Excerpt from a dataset
______

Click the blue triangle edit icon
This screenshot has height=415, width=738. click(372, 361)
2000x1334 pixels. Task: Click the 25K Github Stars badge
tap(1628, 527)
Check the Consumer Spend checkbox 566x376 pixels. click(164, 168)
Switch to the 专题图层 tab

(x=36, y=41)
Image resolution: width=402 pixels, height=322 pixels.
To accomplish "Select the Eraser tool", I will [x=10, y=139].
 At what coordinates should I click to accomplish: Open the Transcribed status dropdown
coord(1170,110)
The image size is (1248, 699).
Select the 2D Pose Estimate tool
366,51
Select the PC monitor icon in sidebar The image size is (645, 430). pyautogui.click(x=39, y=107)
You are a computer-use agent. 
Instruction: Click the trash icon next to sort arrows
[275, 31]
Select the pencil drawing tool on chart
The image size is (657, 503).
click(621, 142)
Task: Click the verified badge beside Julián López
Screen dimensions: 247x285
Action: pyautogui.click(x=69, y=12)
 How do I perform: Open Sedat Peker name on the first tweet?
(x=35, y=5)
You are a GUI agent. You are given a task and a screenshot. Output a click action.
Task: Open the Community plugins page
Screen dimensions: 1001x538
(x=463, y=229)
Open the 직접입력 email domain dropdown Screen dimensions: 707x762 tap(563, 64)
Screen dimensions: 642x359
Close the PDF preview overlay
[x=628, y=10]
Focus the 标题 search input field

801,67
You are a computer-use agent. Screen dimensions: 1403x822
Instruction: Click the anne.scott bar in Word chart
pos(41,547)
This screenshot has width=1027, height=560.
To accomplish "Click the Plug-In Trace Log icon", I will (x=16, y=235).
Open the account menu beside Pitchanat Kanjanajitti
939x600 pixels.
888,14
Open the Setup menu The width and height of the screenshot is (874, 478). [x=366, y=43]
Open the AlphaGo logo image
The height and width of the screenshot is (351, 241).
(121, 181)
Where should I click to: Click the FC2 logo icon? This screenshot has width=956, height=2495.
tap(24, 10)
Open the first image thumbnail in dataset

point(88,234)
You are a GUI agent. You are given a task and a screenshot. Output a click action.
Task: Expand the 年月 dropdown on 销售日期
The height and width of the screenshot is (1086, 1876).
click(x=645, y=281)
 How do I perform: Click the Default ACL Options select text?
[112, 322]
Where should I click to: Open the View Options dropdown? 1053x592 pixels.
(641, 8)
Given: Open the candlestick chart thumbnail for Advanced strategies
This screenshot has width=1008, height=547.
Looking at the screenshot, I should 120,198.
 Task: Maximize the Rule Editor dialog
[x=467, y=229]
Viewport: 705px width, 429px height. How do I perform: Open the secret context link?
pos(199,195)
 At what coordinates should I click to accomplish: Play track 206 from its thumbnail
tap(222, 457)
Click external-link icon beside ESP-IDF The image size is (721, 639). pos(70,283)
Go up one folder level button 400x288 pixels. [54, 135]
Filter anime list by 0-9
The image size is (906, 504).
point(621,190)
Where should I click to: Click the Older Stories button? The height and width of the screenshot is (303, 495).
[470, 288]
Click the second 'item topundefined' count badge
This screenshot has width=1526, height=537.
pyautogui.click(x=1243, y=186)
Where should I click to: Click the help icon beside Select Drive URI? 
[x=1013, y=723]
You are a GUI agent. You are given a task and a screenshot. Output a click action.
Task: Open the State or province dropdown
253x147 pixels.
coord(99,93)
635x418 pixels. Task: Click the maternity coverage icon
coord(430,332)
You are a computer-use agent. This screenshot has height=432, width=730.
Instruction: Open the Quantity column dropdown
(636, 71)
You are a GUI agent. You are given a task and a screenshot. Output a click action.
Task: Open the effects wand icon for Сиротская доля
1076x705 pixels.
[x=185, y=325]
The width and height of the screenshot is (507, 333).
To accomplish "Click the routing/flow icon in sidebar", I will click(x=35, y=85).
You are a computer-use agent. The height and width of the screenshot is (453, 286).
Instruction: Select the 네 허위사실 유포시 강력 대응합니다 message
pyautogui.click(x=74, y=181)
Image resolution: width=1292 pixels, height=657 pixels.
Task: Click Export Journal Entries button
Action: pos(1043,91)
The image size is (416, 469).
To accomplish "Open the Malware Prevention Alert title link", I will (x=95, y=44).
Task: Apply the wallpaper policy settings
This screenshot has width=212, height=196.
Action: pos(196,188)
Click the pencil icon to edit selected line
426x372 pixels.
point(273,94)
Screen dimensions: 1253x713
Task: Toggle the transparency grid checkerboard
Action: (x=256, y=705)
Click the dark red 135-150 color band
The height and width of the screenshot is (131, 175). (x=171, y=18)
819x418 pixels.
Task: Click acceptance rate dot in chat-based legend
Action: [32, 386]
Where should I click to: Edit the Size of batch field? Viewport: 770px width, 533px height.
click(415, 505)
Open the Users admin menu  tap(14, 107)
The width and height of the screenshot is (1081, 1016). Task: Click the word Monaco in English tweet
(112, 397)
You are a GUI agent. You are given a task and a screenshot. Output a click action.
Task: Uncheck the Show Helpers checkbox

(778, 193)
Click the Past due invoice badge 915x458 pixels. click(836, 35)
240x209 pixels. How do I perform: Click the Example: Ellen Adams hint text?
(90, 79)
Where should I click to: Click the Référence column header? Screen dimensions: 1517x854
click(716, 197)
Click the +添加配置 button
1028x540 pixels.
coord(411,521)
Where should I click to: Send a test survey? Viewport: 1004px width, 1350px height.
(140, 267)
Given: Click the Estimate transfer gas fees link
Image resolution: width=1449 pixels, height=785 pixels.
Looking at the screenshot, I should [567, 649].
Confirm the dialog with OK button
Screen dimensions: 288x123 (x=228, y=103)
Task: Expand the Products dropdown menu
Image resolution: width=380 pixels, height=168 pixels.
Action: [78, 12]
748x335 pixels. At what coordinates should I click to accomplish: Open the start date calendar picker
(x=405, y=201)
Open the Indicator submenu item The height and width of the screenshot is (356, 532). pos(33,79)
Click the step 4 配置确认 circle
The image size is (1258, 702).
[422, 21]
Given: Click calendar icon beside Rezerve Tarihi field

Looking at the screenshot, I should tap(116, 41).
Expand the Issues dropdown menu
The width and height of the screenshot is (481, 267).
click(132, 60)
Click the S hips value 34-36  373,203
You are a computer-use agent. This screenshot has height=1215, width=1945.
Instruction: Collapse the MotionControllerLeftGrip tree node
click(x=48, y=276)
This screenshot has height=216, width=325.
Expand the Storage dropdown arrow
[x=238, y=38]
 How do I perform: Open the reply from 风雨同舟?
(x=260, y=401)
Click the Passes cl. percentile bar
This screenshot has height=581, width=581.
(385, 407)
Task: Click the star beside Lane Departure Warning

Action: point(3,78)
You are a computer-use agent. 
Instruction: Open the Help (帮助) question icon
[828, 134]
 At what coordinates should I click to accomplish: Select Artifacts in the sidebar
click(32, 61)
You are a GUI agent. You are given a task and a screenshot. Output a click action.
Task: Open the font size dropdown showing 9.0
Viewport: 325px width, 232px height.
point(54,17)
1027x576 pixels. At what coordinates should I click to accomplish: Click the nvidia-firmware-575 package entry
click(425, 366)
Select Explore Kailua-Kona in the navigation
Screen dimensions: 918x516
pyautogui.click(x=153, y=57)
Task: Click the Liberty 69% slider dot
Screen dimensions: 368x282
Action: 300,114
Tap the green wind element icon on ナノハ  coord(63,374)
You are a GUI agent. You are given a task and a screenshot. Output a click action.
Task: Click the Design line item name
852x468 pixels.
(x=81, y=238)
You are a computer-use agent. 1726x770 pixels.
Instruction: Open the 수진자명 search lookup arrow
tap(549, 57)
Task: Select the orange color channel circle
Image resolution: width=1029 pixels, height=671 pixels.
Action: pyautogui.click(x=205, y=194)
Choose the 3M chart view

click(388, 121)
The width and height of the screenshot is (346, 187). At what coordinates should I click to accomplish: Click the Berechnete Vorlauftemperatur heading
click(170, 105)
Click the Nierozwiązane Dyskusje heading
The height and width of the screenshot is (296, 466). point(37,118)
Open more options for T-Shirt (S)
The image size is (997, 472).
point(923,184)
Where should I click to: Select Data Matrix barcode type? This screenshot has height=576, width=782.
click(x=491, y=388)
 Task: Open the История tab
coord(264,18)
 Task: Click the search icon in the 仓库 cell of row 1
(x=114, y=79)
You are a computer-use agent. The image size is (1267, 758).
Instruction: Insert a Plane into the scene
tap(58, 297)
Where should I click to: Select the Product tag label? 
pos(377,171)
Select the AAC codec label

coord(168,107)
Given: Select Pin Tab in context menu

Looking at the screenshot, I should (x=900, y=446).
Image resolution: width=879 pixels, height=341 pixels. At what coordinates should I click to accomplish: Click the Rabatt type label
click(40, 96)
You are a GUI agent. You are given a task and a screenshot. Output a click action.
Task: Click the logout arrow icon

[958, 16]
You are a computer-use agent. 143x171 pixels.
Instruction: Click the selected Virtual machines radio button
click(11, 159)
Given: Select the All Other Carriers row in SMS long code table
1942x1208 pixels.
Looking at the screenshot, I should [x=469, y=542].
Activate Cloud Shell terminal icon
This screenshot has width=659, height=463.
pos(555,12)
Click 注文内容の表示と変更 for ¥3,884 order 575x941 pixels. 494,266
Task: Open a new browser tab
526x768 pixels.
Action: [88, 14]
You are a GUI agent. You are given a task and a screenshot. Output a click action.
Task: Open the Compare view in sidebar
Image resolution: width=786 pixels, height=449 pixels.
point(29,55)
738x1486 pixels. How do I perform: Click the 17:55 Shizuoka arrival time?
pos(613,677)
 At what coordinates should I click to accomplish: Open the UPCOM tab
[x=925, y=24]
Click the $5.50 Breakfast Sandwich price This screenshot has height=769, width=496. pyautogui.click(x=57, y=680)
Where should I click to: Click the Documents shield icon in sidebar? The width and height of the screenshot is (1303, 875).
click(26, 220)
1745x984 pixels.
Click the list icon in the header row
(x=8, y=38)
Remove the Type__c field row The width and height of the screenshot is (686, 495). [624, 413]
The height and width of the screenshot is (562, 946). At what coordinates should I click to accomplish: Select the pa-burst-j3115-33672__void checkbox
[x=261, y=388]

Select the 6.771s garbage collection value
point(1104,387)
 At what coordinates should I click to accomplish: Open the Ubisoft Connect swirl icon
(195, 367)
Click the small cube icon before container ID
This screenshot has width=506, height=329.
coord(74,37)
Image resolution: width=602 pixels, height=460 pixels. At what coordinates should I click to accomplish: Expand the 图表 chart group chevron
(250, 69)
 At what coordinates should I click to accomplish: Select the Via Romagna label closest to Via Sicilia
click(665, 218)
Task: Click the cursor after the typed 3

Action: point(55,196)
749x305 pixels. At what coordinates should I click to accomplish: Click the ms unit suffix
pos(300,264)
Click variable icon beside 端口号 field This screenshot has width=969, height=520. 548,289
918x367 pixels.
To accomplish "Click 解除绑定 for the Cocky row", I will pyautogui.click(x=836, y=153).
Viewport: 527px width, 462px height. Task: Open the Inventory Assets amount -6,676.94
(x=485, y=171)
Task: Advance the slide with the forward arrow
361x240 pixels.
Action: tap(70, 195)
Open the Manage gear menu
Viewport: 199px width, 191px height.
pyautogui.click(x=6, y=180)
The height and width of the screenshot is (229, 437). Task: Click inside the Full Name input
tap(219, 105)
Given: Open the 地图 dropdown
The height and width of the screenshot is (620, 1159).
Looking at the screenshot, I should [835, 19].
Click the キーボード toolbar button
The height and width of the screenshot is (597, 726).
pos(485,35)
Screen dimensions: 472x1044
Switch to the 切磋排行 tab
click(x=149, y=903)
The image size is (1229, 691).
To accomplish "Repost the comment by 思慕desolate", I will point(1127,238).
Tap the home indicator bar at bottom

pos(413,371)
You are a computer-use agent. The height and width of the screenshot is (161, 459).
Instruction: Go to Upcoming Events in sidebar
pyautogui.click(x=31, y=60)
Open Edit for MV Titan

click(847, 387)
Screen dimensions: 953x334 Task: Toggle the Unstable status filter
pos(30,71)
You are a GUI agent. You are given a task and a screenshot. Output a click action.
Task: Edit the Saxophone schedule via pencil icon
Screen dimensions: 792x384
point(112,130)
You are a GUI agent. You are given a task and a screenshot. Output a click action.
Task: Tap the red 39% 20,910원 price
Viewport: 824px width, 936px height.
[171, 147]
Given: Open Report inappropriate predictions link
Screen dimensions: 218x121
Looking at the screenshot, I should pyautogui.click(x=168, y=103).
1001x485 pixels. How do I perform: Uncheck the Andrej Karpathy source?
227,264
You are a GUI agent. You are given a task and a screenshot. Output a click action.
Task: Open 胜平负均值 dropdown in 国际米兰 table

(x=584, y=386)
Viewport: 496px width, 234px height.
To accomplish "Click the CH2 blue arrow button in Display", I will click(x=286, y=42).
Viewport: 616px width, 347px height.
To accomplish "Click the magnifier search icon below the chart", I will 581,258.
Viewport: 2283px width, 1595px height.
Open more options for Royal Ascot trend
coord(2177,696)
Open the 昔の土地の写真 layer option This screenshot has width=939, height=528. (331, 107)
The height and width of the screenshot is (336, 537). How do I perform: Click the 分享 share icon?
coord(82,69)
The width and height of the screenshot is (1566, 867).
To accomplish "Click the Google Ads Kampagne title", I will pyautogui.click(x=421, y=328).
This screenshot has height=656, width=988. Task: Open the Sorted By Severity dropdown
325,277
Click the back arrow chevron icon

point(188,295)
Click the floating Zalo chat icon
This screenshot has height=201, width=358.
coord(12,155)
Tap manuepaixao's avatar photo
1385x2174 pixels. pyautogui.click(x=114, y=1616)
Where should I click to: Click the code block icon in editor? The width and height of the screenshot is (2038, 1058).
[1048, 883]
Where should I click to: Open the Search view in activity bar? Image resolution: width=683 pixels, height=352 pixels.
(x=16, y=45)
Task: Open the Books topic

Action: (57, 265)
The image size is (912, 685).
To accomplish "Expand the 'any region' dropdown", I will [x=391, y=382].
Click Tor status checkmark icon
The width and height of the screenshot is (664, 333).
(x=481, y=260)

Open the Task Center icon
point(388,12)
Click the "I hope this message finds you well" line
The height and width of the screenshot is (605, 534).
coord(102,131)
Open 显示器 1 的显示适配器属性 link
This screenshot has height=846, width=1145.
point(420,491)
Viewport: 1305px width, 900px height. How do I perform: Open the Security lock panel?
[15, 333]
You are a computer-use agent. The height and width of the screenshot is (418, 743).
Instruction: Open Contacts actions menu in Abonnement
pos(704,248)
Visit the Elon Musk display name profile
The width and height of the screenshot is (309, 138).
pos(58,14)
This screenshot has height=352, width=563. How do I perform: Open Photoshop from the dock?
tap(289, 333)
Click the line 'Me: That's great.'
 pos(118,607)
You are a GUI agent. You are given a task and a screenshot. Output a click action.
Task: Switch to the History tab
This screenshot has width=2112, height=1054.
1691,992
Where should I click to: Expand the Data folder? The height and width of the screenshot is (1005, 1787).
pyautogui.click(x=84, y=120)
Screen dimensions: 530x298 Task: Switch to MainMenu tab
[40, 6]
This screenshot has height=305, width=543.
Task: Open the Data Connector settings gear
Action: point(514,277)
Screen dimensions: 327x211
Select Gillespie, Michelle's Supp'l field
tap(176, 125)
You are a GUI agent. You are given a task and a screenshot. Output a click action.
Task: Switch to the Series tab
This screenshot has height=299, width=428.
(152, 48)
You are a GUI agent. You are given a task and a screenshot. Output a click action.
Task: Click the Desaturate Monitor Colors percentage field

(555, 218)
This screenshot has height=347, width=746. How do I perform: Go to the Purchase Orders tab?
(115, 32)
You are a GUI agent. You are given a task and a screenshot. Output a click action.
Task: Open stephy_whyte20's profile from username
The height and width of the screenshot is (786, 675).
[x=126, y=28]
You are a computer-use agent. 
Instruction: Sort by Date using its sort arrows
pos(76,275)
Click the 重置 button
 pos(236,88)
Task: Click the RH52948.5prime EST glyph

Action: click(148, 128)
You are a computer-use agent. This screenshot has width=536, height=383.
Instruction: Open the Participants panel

______

**Problem statement**
Write out the data word for word, from its first line down to and including the line that contains "click(621, 142)".

**Response**
Click the blue triangle edit icon
This screenshot has height=415, width=738. click(372, 361)
2000x1334 pixels. Task: Click the 25K Github Stars badge
tap(1628, 527)
Check the Consumer Spend checkbox 566x376 pixels. click(164, 168)
Switch to the 专题图层 tab

(x=36, y=41)
Image resolution: width=402 pixels, height=322 pixels.
To accomplish "Select the Eraser tool", I will [x=10, y=139].
 At what coordinates should I click to accomplish: Open the Transcribed status dropdown
coord(1170,110)
The image size is (1248, 699).
Select the 2D Pose Estimate tool
366,51
Select the PC monitor icon in sidebar The image size is (645, 430). pyautogui.click(x=39, y=107)
You are a computer-use agent. 
Instruction: Click the trash icon next to sort arrows
[275, 31]
Select the pencil drawing tool on chart
The image size is (657, 503).
click(621, 142)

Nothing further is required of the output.